Il sabato gli scontri di piazza e domenica la Repressione. Sembra il titolo di un film di Martin Scorsese ed è invece l’ennesima replica di uno spettacolo ormai vetusto, chiamato “Fenomenologia del Potere in una nazione chiamata Italia”.
Dopo un fine settimana passato ad ascoltare le dichiarazioni miopi di chi si esalta davanti allo scontro come davanti al videogioco, il lunedì mattina mi sveglio e sotto casa ho un manifesto 6X3 metri. C’è scritto: Vuoi difendere la tua libertà? Iscriviti al Partito X. Non è necessario menzionare il partito in questione. Non vorrei sembrare fazioso. Durante il tragitto per tornare dal lavoro, ascolto la radio e lo speaker annuncia la richiesta ufficiale da parte di un ministro, di poteri speciali per le forze dell’ordine, una nuova legge Reale, la sospensione delle normali procedure democratiche.

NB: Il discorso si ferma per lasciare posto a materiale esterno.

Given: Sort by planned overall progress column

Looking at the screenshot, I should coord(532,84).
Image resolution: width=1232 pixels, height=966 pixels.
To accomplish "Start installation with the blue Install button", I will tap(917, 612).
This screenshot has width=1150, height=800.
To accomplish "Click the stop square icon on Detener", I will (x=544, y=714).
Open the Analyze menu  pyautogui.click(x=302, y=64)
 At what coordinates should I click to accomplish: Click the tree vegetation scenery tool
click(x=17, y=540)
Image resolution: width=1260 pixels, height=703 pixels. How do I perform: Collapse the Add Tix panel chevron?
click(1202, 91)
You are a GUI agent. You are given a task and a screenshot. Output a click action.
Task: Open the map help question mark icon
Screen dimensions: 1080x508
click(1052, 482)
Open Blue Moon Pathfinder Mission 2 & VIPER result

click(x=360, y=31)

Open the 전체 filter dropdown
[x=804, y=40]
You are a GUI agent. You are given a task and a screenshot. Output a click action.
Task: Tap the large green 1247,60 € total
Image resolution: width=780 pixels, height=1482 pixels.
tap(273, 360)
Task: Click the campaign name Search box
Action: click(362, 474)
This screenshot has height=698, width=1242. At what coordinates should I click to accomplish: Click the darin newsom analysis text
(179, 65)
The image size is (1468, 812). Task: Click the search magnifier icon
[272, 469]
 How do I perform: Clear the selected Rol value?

C’è chi crede di innalzare il livello di scontro, ma soprattutto c’è chi crede che le violenze televisive siano un innalzamento del livello di scontro. Un Onesto Rivoluzionario sa che non è sfondando i bancomat che si fa la Rivoluzione. Un Onesto Rivoluzionario sa che la Rivoluzione si fa svuotando le banche. Smettendo di portarci dentro il denaro guadagnato in giorni di duro (o meno duro, non è importante) lavoro. Nascondendo gli spiccioli. Smettendo di spendere. Facendo fallire definitivamente il Sistema.
L’innalzamento è solo nel livello di legittimazione dell’apparato repressivo. Si rischia solo di far aumentare la voglia dei partiti di sinistra (sinistra?) di fare da appoggio di fortuna, e più di quanto già non facciano, ai criminali, ai reazionari, ai plutocrati.